The debate over amendments that would change how military sexual assaults are handled pits two allies on the Senate Armed Services Committee, Sen. Kirsten Gillibrand, D-N.Y., and Sen. Claire McCaskill, D-Mo., against each other.

At issue is how to improve the abominably low rate of reporting and prosecution of sexual assaults in the military. The Pentagon found that last year out of an estimated 26,000 sexual assaults, 3,300 were reported, and 302 prosecuted. In June, Army Secretary John McHugh testified that “we have failed” to deal properly with would-be victims of sexual assault. At the same hearing, the chairman of the Joint Chiefs of Staff, Gen. Martin Dempsey, said, “if a perpetrator shows up at a court martial with a rack of ribbons and has four deployments and a Purple Heart, there is certainly the risk that we might be a little too forgiving of that particular crime.”

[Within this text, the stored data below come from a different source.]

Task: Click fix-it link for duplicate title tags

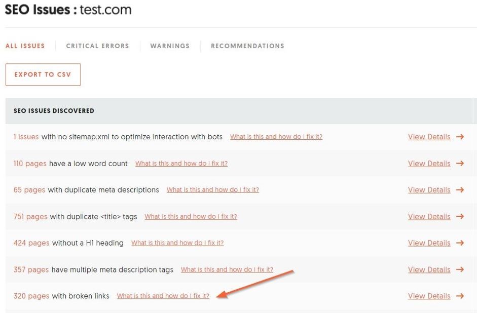Action: tap(191, 216)
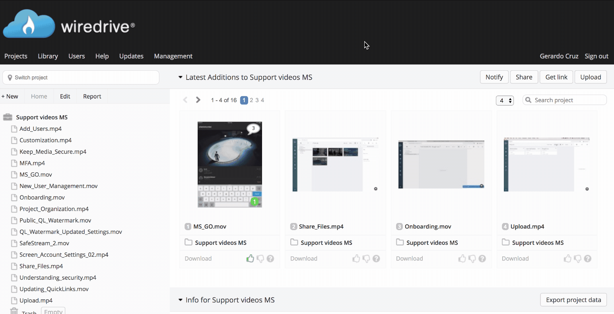This screenshot has width=614, height=314.
Task: Open the Management menu
Action: [173, 56]
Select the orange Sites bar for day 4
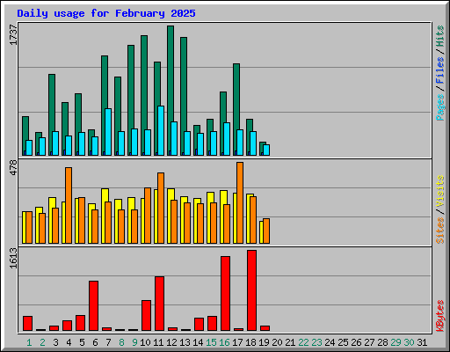Viewport: 450px width, 352px height. (x=69, y=205)
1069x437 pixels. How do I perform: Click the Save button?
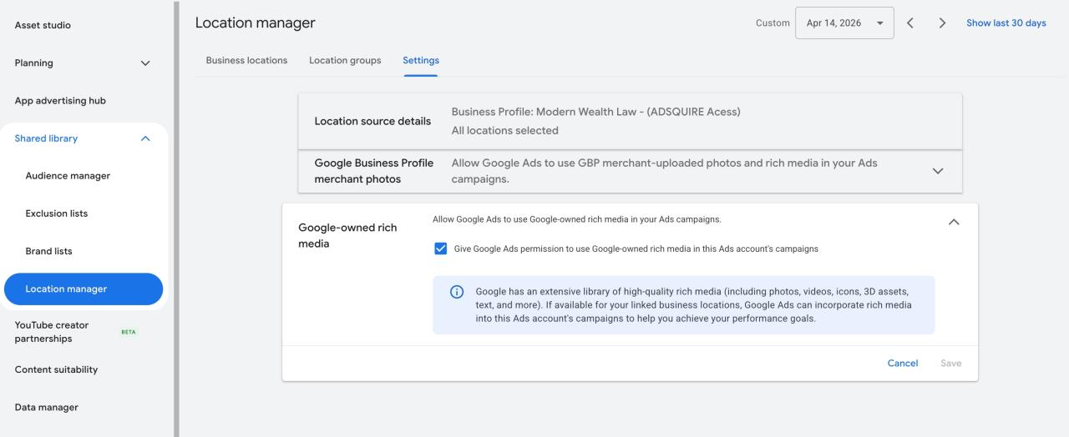click(x=950, y=364)
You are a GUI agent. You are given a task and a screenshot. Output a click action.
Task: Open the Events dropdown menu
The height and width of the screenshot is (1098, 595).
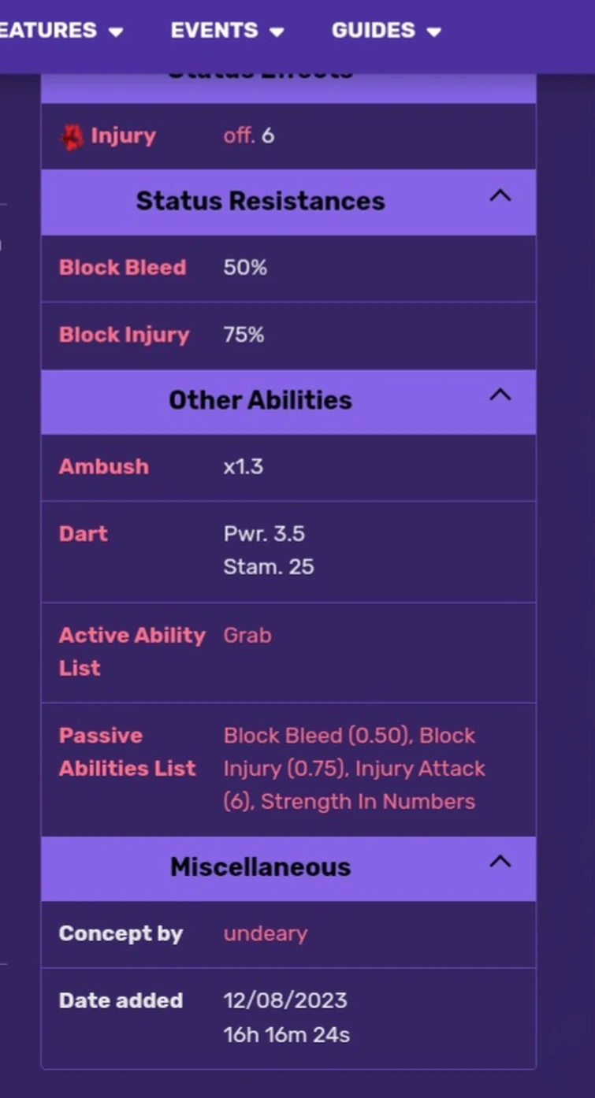tap(227, 31)
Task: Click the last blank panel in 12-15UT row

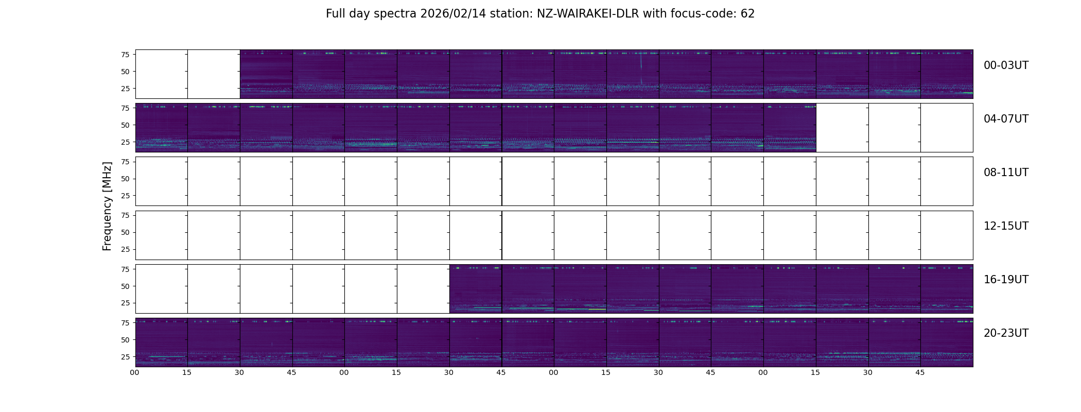Action: pyautogui.click(x=947, y=235)

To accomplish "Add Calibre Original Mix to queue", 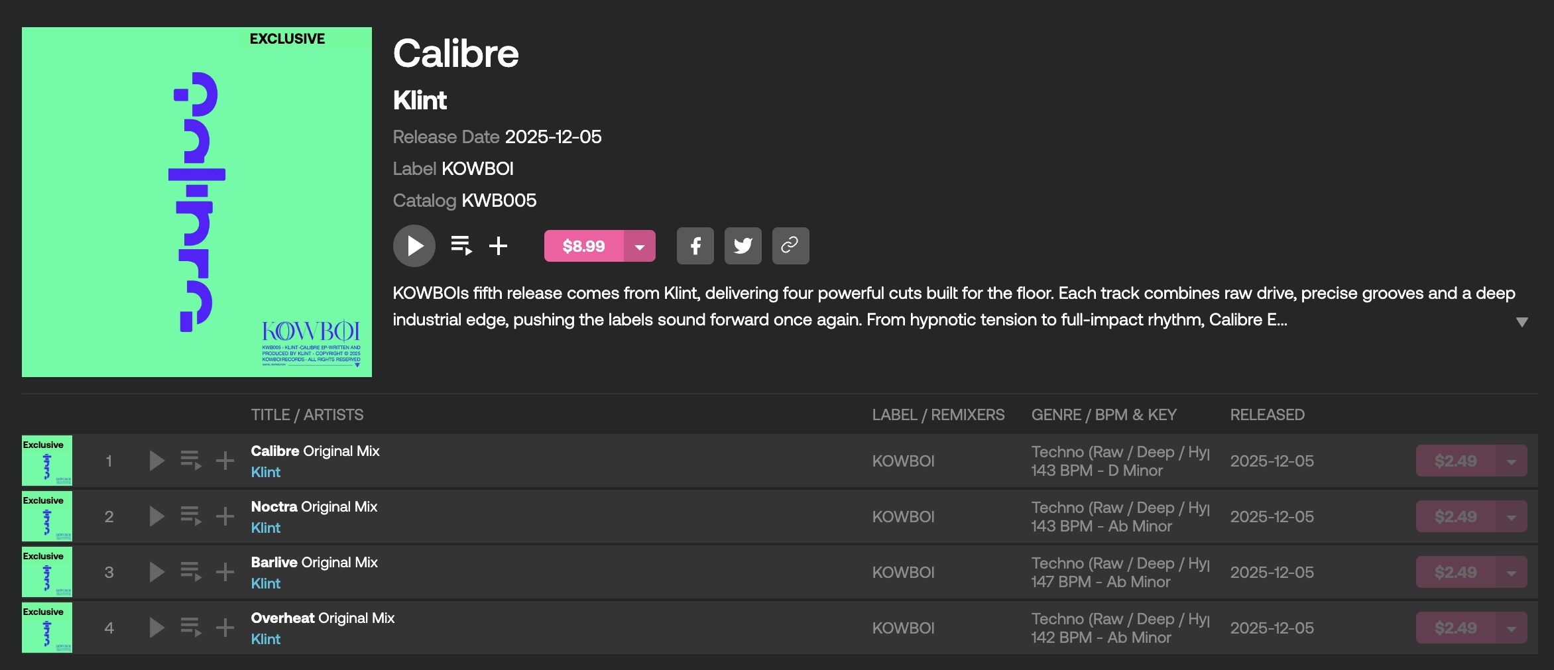I will pos(191,461).
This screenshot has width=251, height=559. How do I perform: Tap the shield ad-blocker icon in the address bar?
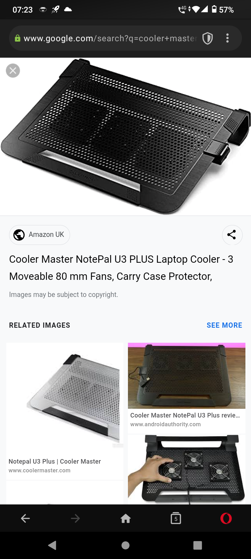pos(208,38)
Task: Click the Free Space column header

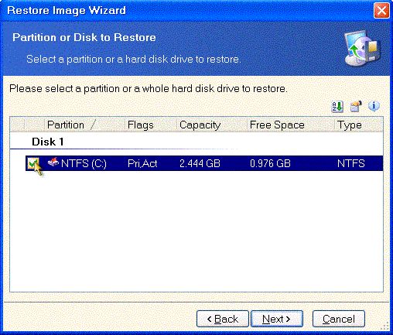Action: (x=291, y=125)
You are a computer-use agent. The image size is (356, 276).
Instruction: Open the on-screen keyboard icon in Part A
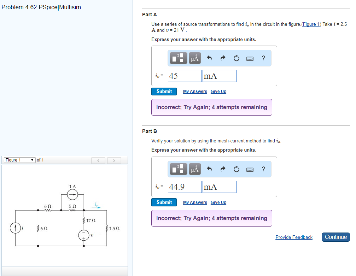coord(250,58)
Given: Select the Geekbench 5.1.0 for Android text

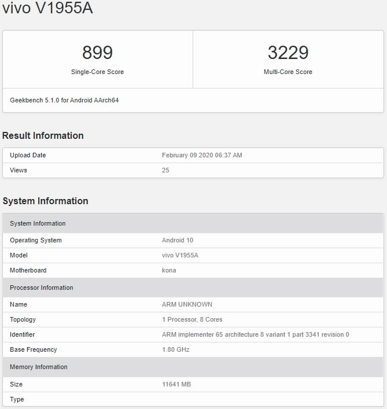Looking at the screenshot, I should [64, 100].
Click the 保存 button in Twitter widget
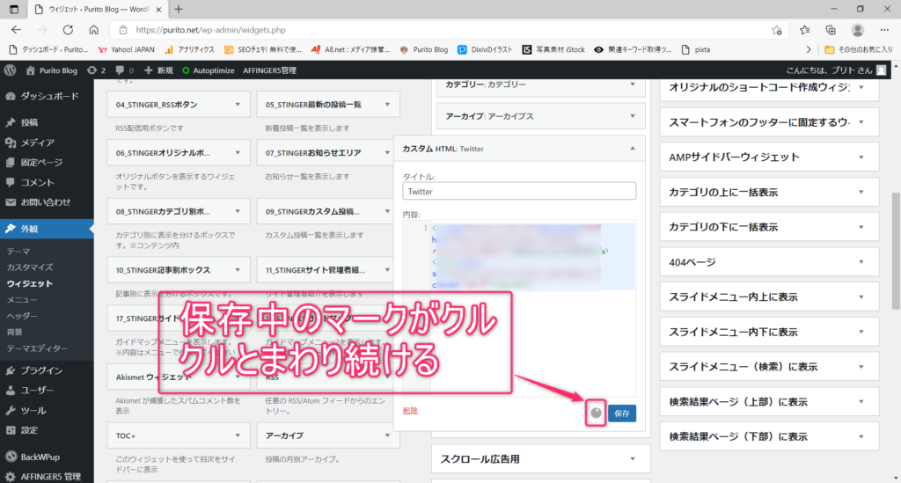Viewport: 901px width, 483px height. 622,412
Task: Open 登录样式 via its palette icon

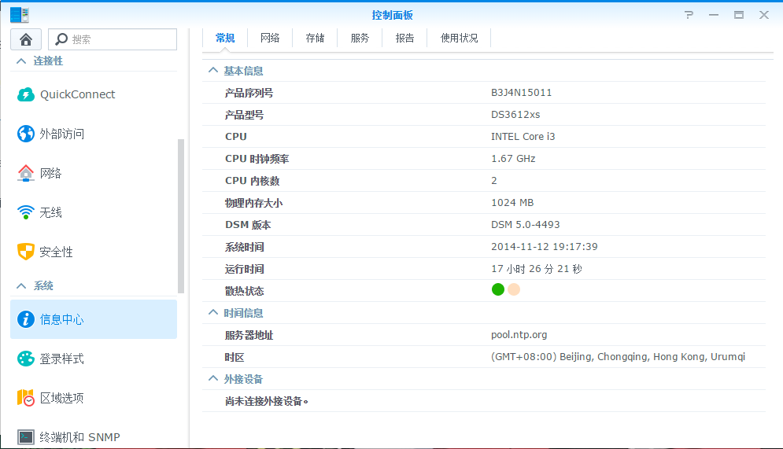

The defense reauthorization bill contains a lot of improvements to an awful situation, but Gillibrand and McCaskill have offered competing solutions to a central problem. The proposals have divided the two powerhouses on the committee, so much so that the president is staying out of the fray, despite a plea from Gillibrand to show some leadership.

Gillibrand’s amendment has the advantage of simplicity. She would remove the reporting and prosecution from the chain of command entirely, and transfer it to a kind of super-judge advocate general that is independent of the command. Testimony of victims has shown that the commanders have blown it……..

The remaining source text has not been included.